What if foreplay was twenty-four/seven? What if we labeled successful foreplay as something that lasted twenty-four hours every day? The foreplay and intimacy I want us to talk about here are not overtly sexual in nature but can absolutely can lead to an improved sex life in your marriage.
Nancy oversees the running of our home, especially on the inside. If something goes out, she gets the repairman. She is good at this and being in real estate, she usually knows the best people to call. There are things in the house that she wants to do. Most of them involve cleaning something the way she wants it to be cleaned. No problem. The thing she does not like to do by herself is make the beds. So if I am proactive and offer to help her or, even better, if I make the beds for her, that is foreplay. It is not sexual at all but it shows love, care, and concern, which makes her feel loved. The more loved she feels, the more she is drawn to me. If I am consistently conscious of things I can do to make her day easier, that is foreplay and builds intimacy. Do you know what else happens? The more I do for her, the more she does for me.

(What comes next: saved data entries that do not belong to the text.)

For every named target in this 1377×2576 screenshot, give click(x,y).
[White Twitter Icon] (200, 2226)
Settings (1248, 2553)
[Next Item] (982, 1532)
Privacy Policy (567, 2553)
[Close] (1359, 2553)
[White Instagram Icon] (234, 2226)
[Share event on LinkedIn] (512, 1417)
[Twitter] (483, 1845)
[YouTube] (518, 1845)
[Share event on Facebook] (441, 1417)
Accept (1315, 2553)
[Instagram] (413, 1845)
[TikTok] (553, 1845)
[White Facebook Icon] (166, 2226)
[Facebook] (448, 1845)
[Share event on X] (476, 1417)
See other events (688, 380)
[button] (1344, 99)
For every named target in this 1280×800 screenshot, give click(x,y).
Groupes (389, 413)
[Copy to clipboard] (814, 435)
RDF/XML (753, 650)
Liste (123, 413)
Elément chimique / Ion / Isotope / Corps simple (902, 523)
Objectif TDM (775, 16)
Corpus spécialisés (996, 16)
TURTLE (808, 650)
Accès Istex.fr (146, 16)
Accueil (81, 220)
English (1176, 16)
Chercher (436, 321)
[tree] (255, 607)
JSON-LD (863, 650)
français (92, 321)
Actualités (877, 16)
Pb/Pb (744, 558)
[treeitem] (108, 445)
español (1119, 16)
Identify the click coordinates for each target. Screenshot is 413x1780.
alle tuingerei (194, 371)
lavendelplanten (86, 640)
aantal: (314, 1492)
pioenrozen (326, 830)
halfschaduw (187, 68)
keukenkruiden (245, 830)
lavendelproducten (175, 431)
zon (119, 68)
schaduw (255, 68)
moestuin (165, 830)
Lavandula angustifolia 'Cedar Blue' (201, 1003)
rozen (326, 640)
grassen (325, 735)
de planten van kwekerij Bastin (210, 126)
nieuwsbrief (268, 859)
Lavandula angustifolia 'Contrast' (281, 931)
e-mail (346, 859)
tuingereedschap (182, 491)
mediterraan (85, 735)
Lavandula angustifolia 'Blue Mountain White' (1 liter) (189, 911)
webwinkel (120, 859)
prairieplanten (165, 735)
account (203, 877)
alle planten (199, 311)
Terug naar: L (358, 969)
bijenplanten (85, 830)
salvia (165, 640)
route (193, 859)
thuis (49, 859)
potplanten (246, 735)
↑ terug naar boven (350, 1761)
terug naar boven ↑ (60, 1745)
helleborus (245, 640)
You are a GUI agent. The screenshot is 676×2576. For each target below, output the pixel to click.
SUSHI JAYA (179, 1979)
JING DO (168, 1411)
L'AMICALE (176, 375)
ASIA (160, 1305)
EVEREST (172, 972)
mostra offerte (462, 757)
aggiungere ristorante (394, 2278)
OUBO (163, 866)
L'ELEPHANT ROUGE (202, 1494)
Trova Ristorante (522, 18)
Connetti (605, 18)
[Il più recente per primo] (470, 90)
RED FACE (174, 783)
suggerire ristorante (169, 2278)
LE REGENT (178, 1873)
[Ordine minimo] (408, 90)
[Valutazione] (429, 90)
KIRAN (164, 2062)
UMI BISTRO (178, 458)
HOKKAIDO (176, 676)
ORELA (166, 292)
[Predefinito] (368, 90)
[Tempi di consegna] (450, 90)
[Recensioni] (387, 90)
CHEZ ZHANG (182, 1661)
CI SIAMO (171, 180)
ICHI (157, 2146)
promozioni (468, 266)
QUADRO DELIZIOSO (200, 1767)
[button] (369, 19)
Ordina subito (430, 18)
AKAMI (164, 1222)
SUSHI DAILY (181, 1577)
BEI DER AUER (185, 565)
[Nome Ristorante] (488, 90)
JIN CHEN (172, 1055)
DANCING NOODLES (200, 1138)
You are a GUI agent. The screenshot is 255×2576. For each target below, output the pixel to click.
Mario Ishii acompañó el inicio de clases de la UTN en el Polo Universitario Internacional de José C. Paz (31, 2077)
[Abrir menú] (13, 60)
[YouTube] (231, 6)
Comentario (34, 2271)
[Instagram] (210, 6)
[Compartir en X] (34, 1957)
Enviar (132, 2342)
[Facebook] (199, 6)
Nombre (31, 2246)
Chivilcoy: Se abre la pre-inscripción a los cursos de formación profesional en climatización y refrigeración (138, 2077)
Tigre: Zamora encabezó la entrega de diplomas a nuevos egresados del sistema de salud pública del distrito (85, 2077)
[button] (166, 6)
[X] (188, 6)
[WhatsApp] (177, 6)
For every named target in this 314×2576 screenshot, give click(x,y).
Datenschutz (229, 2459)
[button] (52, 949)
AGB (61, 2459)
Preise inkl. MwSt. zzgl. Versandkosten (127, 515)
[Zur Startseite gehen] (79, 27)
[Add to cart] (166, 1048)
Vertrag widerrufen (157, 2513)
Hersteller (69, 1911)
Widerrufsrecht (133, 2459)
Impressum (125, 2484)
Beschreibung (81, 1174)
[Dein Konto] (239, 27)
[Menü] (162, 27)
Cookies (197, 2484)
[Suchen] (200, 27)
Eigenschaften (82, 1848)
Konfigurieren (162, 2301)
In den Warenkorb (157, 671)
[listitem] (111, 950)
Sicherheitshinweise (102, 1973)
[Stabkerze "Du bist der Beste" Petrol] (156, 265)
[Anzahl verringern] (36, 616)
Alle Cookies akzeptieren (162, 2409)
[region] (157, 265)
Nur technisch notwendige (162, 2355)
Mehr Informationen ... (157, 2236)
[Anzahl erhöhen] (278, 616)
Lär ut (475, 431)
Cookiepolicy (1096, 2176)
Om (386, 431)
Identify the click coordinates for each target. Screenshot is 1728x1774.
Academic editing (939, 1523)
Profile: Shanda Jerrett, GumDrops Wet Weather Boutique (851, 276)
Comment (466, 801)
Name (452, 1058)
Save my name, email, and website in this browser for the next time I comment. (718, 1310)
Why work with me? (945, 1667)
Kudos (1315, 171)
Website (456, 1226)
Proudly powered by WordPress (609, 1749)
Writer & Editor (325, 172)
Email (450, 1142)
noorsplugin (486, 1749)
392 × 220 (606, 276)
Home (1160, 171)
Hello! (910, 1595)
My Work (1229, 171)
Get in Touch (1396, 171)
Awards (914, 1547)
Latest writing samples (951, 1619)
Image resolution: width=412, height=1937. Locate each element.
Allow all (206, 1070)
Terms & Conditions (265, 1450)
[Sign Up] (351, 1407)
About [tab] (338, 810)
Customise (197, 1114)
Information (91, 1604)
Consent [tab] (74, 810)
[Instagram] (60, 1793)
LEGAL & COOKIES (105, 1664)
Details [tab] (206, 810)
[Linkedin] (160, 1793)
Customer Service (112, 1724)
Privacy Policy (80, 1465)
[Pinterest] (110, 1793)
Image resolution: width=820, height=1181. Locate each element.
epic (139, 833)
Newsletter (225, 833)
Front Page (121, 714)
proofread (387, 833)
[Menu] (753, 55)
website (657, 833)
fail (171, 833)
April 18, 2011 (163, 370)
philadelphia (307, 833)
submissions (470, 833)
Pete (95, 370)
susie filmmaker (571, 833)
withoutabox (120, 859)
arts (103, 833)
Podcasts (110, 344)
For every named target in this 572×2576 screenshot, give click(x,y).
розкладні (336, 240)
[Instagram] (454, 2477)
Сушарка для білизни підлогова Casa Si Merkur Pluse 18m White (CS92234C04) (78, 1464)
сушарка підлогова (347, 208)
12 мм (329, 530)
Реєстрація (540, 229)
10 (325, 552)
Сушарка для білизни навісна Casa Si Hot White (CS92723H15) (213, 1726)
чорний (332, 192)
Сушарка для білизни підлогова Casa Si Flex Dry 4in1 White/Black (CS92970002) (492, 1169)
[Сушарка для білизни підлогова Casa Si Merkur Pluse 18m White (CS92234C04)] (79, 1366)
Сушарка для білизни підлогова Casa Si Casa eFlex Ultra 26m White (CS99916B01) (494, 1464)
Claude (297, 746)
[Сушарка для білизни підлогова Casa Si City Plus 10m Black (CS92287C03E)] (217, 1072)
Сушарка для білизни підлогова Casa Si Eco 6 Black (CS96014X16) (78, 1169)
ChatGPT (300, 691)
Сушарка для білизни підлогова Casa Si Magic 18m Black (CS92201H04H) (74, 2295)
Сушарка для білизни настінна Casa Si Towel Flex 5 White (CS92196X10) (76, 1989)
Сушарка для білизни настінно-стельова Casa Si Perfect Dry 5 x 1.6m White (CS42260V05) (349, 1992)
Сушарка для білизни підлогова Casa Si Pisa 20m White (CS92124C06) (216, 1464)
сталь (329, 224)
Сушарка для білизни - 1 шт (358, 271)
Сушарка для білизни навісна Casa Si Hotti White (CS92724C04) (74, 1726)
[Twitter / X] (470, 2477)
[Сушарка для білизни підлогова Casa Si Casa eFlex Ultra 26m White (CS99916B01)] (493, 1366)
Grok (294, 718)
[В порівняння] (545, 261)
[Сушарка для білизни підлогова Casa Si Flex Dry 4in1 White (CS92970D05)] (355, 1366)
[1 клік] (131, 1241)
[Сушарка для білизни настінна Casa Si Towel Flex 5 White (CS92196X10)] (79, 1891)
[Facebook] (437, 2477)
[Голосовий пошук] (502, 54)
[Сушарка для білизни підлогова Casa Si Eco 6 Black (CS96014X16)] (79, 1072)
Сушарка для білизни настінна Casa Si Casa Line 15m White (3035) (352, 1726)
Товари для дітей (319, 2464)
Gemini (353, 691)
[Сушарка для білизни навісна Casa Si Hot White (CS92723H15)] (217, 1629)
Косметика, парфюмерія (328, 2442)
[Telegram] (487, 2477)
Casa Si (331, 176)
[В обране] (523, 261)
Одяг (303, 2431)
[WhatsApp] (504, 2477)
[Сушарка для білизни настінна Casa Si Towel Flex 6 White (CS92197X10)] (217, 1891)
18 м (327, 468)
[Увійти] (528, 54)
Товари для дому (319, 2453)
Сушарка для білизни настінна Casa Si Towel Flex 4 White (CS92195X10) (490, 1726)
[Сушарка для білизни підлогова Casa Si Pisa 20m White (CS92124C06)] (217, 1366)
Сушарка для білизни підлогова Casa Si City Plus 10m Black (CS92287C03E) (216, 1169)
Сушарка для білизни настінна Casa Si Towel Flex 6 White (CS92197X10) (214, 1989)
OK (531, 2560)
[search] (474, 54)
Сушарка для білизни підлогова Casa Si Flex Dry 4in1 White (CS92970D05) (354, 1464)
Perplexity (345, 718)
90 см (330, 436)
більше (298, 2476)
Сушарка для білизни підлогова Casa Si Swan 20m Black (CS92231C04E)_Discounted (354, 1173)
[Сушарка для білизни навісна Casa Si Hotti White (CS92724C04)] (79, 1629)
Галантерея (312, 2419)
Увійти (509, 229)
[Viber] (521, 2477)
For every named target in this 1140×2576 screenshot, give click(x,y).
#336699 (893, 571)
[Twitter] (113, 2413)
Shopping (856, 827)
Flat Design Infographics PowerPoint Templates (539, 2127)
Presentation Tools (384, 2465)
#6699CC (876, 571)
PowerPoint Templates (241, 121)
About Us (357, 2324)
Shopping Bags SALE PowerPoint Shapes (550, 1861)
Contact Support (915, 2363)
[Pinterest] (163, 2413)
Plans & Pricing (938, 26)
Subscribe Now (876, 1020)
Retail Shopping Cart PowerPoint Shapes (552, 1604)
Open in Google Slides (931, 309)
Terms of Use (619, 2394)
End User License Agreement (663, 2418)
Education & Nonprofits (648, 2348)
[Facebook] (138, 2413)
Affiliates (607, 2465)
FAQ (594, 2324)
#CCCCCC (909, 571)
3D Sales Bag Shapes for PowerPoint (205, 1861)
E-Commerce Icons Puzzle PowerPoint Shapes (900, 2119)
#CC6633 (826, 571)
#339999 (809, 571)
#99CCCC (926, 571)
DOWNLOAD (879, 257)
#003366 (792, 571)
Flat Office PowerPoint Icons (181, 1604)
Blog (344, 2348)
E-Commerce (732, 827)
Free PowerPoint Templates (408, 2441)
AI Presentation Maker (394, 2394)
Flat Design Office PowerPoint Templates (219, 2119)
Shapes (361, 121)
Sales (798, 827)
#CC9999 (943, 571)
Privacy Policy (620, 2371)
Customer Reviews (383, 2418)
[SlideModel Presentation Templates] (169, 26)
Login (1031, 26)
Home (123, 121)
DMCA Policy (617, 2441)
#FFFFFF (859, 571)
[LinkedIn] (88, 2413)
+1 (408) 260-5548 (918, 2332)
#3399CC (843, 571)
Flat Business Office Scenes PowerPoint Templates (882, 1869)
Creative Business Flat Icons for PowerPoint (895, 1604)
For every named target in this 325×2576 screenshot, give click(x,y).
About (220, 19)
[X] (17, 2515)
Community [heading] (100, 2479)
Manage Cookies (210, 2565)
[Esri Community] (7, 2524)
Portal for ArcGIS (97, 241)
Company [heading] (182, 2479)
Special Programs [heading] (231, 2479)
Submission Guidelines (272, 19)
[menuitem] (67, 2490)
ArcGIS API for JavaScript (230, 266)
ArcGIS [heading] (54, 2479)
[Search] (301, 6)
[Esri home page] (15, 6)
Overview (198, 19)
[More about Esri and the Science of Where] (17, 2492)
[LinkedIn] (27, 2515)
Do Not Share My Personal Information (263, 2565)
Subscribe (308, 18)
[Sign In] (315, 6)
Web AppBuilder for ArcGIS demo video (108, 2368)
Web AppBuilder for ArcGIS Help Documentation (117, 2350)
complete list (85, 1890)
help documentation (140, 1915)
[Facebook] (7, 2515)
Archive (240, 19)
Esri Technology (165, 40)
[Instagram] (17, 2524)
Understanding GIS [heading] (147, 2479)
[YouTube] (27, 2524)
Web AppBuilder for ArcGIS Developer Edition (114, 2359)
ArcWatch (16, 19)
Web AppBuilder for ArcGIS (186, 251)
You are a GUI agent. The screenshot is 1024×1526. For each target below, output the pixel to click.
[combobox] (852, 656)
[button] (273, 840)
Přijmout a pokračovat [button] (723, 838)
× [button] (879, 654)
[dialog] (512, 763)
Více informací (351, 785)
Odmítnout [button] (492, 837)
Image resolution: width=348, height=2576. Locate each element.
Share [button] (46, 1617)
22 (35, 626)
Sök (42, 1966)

Think about it this way. What if you consistently put your spouse’s needs in front of yours? What if you did everything you could to make their day easier? What if you took a little time out of your workday to text “I love you” to your spouse? What if you planned a date for the two of you? If you consistently live your life this way, your marriage will be better and most likely your sex life will be better too. It may even be a lot better!
My challenge to you is to not accept anything less than this in your marriage. Make foreplay last twenty-four/seven. Make it your lifestyle. Know that God has given you each other to love and to cherish and that the sexual relationship in your marriage is a gift from God to both of you!